Problem to work on
Could you restate all of the records exactly, leaving out the pictures?

*** Data shown Section Begins ***

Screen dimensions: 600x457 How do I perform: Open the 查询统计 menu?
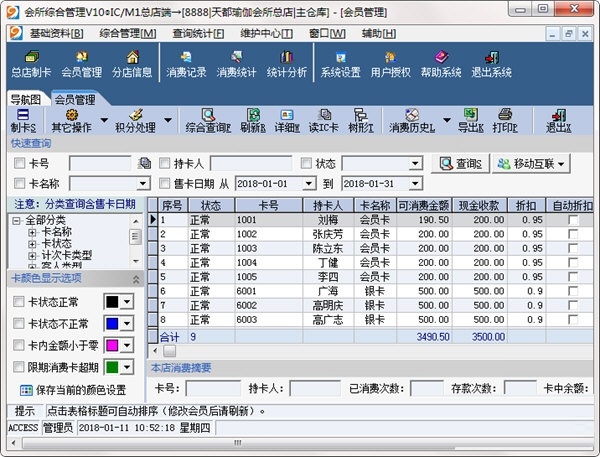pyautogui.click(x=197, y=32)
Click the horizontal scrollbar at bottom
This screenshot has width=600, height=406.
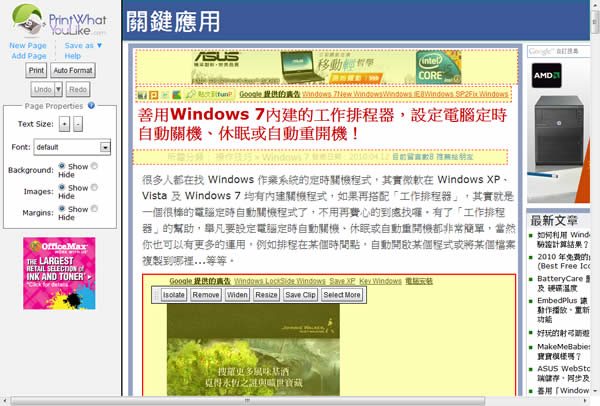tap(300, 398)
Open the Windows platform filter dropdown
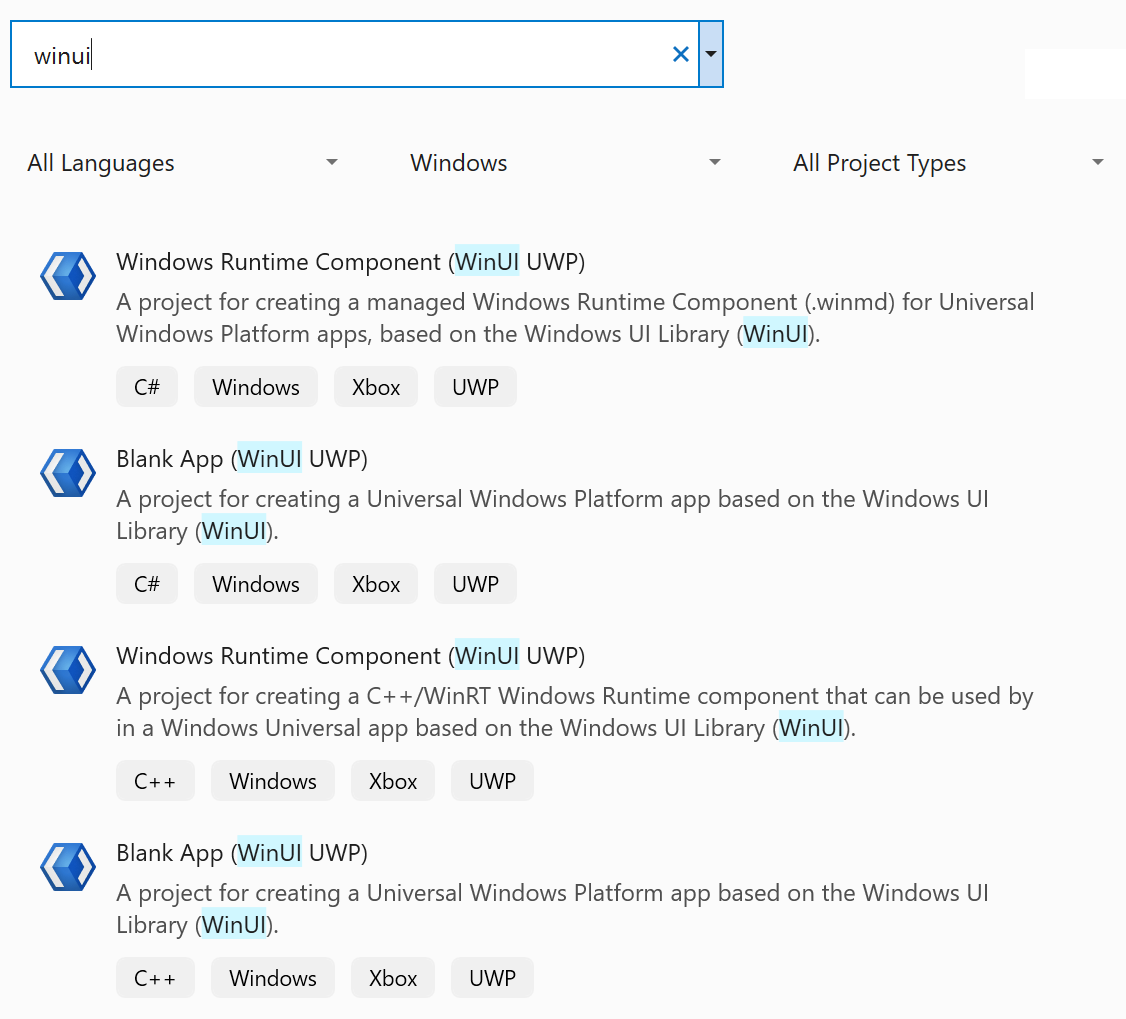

*** Data shown Section Ends ***

Task response
Screen dimensions: 600x457 How do I perform: Open the 查询统计 menu?
pyautogui.click(x=197, y=32)
Click the horizontal scrollbar at bottom
This screenshot has width=600, height=406.
tap(300, 398)
Open the Windows platform filter dropdown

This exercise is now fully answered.